Segment Start: Data extracts

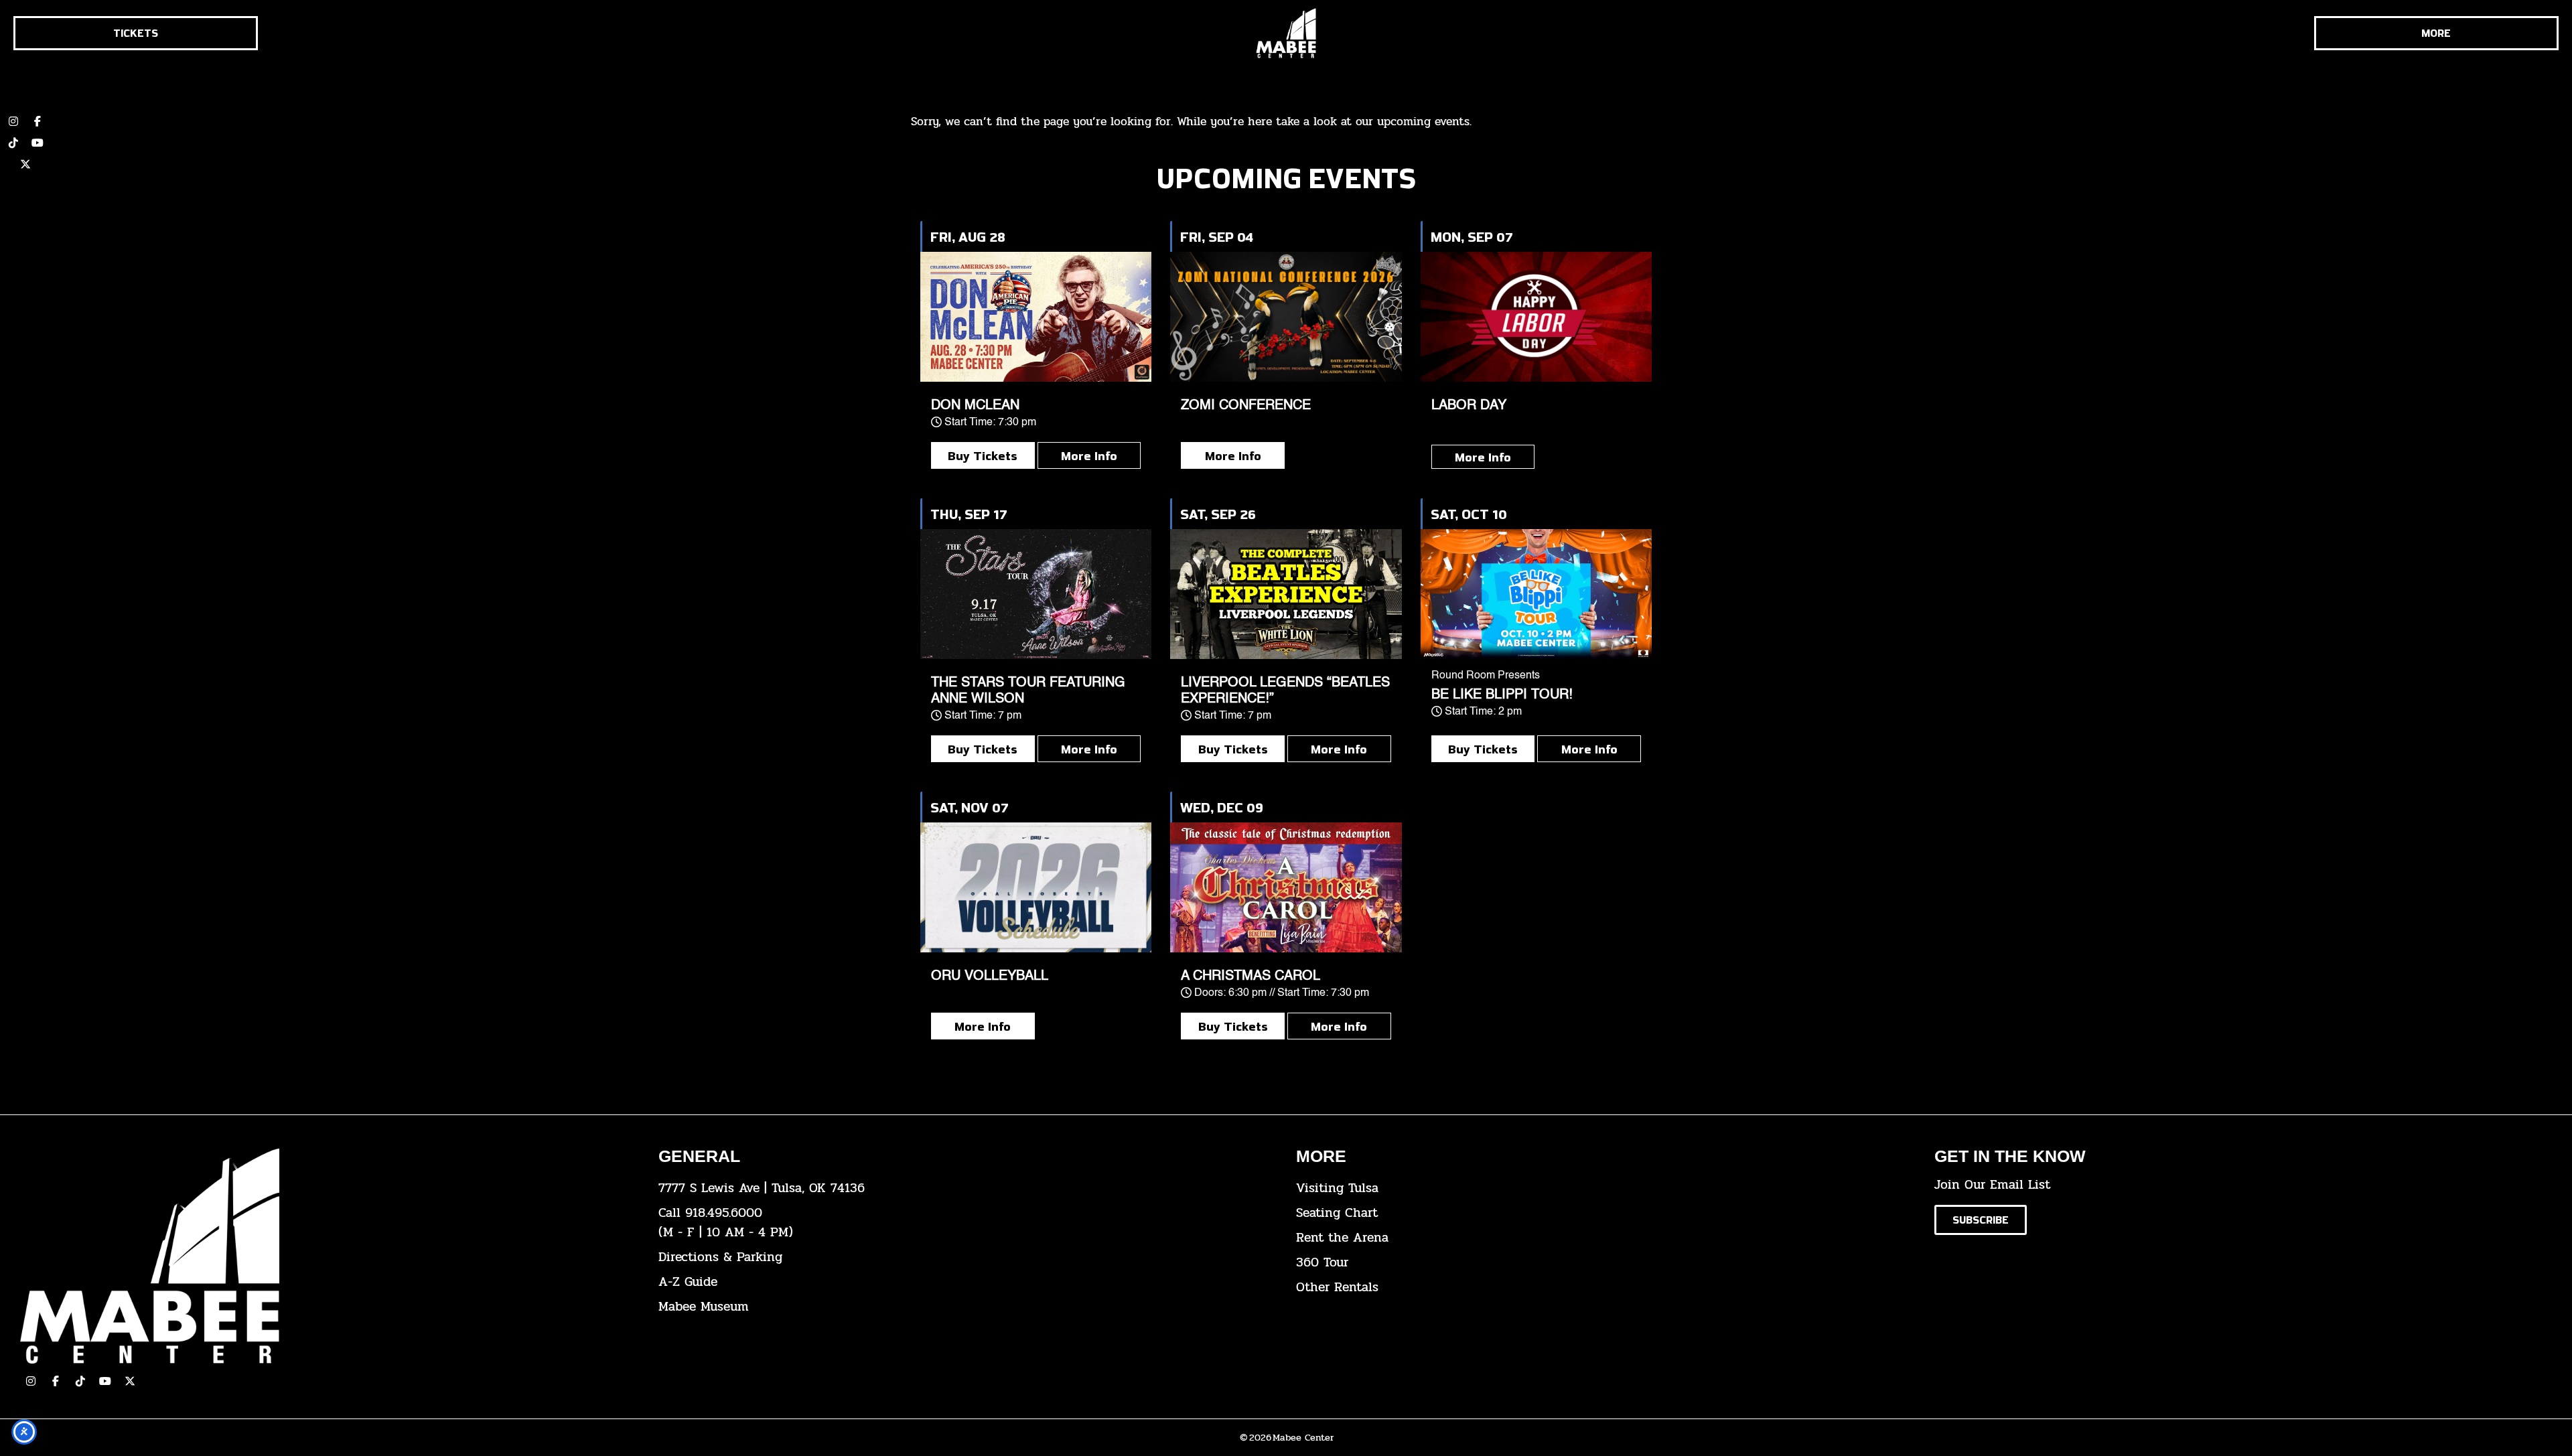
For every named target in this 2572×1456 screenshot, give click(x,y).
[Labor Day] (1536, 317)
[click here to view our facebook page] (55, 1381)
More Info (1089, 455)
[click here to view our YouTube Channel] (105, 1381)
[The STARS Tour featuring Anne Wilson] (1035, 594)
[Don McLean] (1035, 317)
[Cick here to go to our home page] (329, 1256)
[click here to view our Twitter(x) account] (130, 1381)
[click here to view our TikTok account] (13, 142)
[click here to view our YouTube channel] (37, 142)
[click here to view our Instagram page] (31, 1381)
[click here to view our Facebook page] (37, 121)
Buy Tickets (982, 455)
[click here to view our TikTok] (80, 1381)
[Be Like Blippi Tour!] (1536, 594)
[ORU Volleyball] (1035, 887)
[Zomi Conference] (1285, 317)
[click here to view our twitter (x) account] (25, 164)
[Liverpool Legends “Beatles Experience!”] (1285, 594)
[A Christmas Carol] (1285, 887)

Segment End: Data extracts
Segment Start: Data extracts

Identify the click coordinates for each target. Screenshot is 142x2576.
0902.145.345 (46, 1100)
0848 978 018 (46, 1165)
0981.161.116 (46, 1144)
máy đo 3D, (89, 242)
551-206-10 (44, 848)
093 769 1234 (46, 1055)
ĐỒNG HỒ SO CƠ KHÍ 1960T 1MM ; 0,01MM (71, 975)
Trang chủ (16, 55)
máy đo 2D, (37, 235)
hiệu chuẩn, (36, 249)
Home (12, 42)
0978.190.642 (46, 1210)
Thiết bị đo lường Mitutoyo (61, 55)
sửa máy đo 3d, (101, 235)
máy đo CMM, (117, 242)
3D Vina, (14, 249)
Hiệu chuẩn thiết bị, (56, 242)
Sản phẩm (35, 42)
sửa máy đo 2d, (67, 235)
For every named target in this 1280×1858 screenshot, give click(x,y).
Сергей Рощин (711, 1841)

Segment End: Data extracts

## Problem requirements
Take the lines above from the one containing "For every named target in this 2572×1456" down to the one containing "[A Christmas Carol] (1285, 887)", and transcribe them exactly, both ends included.

## Final answer
For every named target in this 2572×1456 screenshot, give click(x,y).
[Labor Day] (1536, 317)
[click here to view our facebook page] (55, 1381)
More Info (1089, 455)
[click here to view our YouTube Channel] (105, 1381)
[The STARS Tour featuring Anne Wilson] (1035, 594)
[Don McLean] (1035, 317)
[Cick here to go to our home page] (329, 1256)
[click here to view our Twitter(x) account] (130, 1381)
[click here to view our TikTok account] (13, 142)
[click here to view our YouTube channel] (37, 142)
[click here to view our Instagram page] (31, 1381)
[click here to view our Facebook page] (37, 121)
Buy Tickets (982, 455)
[click here to view our TikTok] (80, 1381)
[Be Like Blippi Tour!] (1536, 594)
[ORU Volleyball] (1035, 887)
[Zomi Conference] (1285, 317)
[click here to view our twitter (x) account] (25, 164)
[Liverpool Legends “Beatles Experience!”] (1285, 594)
[A Christmas Carol] (1285, 887)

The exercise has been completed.